Figure 4-7 shows a very simple process for applying a static analysis. Note that this is only one of many processes that can be wrapped around a source code analysis tool. The process here is very much based on a software assurance perspective and is the kind of process that a software security type or an analyst would use. There are other use cases for developers (e.g., more closely aligned with IDE integration). This process is one of many.

Figure 4-7. A simple process diagram showing the use of a static analysis tool. This is a simplified version of the process used by Cigital.

Static code analysis can be carried out by any kind of technical resource. Background in software security and lots of knowledge about software security bugs is very helpful because the tool identifies particular areas of the code for the analyst to check more thoroughly. The tool is really an analyst aid more than anything.

The analyst can choose from any number of security tools (as shown in Figure 4-7), including, in some cases, use of research prototypes . The analyst uses a tool on the code to be analyzed and both refers to external information regarding potential problems and tracks issues that are identified.

Note that raw tool results are not always the most useful form of information that this process can provide.

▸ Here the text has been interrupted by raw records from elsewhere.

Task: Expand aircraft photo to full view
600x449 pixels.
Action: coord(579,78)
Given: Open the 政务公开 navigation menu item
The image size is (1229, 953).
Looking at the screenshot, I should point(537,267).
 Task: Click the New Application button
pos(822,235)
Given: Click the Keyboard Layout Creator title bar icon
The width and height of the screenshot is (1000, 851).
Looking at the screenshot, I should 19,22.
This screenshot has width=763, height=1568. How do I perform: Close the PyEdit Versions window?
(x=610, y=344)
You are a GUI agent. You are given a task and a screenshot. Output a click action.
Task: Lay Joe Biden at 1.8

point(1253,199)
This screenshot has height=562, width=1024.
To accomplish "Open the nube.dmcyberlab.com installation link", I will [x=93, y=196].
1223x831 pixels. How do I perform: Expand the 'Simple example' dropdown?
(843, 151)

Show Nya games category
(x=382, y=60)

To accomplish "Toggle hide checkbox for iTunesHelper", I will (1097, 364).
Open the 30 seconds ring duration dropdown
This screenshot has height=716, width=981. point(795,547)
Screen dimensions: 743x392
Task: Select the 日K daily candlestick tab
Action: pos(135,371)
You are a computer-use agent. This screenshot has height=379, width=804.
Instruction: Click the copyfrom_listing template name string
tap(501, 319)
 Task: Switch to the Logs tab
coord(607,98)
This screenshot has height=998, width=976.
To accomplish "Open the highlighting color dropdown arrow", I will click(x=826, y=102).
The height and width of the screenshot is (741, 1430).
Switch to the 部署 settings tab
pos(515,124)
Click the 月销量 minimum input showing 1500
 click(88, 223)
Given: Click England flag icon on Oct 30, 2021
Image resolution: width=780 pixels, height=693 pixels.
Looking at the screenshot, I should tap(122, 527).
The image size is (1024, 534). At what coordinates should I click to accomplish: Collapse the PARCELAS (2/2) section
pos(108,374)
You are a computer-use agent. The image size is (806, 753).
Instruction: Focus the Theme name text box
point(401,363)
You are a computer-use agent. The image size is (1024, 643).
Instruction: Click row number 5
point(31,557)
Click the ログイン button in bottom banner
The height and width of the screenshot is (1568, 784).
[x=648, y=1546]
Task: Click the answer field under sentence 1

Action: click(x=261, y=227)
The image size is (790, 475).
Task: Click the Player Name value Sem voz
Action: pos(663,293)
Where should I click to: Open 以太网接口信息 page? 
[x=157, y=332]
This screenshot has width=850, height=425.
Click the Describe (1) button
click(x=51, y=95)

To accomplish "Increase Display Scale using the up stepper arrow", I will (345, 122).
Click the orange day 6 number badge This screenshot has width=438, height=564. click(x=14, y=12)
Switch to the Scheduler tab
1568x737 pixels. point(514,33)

As an analyst pours over results, some possible problems will turn out to be non-issues. Other possible problems will turn out to be exploitable. Figuring this all out is the bulk of the work when using a source code analysis tool.

The simple process shown in Figure 4-7 results in code that has been fully diagnosed and a set of issues that need to be addressed. Fixing the code itself is not part of this process.

A much different approach can be taken by developers who can use a tool to spot potential problems and then fix them as they work. This is probably the most effective use of static analysis technology. Even so, widespread adoption of source code analysis tools by development shops is only now beginning to happen.

Use a Tool to Find Security Bugs

Good static analysis tools must be easy to use, even for non-security people. This means that the results from these tools must be understandable to normal developers who might not know much about security. In the end, source code analysis tools educate their users about good programming practice. Good static checkers can help their users spot and eradicate common security bugs. This is especially important for languages such as C or C++, for which a very large corpus of rules already exists.

Static analysis for security should be applied regularly as part of any modern development process.

Chapter 5. Architectural Risk Analysis ^[1]

^[1] Parts of this chapter appeared in original form in IEEE Security & Privacy magazine co- authored with Denis Verdon [Verdon and McGraw 2004].

Architecture is the learned game, correct and magnificent , of forms assembled in the light .

Le Corbusier

Design flaws account for 50% of security problems. You can't find design defects by staring at codea higher-level understanding is required. That's why architectural risk analysis plays an essential role in any solid software security program. By explicitly identifying risk, you can create a good general-purpose measure of software security, especially if you track risk over time. Because quantifying impact is a critical step in any risk-based approach, risk analysis is a natural way to tie technology issues and concerns directly to the business. A superior risk analysis explicitly links system-level concerns to probability and impact measures that matter to the organization building the software.

The security community is unanimous in proclaiming the importance of a risk-based approach to security. "Security is risk management" is a mantra oft repeated and yet strangely not well understood . Nomenclature remains a persistent problem in the security community. The term risk management is applied to everything from threat modeling and architectural risk analysis to large-scale activities tied up in processes such as RMF (see Chapter 2).

As I describe in Chapter 1, a continuous risk management process is a necessity. This chapter is not about continuous risk management, but it does assume that a base process like the RMF exists and is in place. ^[2] By teasing apart architectural risk analysis (the critical software security best practice described here) and an overall RMF, we can begin to make better sense of software security risk.